====== GIVEN RECORDS
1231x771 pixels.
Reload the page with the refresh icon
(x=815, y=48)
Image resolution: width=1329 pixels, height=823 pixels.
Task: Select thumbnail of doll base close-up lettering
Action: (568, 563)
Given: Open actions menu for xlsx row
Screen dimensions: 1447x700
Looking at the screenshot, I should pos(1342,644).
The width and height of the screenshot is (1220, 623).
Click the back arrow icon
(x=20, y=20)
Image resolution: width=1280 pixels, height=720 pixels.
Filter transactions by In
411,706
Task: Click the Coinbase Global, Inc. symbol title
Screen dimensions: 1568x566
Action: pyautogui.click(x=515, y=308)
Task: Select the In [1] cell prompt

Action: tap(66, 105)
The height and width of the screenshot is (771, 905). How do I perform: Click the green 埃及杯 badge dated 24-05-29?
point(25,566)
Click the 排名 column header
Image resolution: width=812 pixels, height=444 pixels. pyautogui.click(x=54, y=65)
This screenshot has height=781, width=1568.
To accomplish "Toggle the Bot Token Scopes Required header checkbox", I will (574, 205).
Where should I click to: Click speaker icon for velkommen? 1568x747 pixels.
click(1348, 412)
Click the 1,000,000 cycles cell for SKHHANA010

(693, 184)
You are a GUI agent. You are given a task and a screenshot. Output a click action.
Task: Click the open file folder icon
============
EXERCISE REQUIREMENTS:
An exact reproduction of the data is required. Leave nothing out.

RESPONSE TO THIS EXERCISE:
1231x771 pixels.
Reload the page with the refresh icon
(x=815, y=48)
Image resolution: width=1329 pixels, height=823 pixels.
Task: Select thumbnail of doll base close-up lettering
Action: (568, 563)
Given: Open actions menu for xlsx row
Screen dimensions: 1447x700
Looking at the screenshot, I should pos(1342,644).
The width and height of the screenshot is (1220, 623).
Click the back arrow icon
(x=20, y=20)
Image resolution: width=1280 pixels, height=720 pixels.
Filter transactions by In
411,706
Task: Click the Coinbase Global, Inc. symbol title
Screen dimensions: 1568x566
Action: pyautogui.click(x=515, y=308)
Task: Select the In [1] cell prompt

Action: tap(66, 105)
The height and width of the screenshot is (771, 905). How do I perform: Click the green 埃及杯 badge dated 24-05-29?
point(25,566)
Click the 排名 column header
Image resolution: width=812 pixels, height=444 pixels. pyautogui.click(x=54, y=65)
This screenshot has height=781, width=1568.
To accomplish "Toggle the Bot Token Scopes Required header checkbox", I will (574, 205).
Where should I click to: Click speaker icon for velkommen? 1568x747 pixels.
click(1348, 412)
Click the 1,000,000 cycles cell for SKHHANA010

(693, 184)
You are a GUI agent. You are given a task and a screenshot. Output a click action.
Task: Click the open file folder icon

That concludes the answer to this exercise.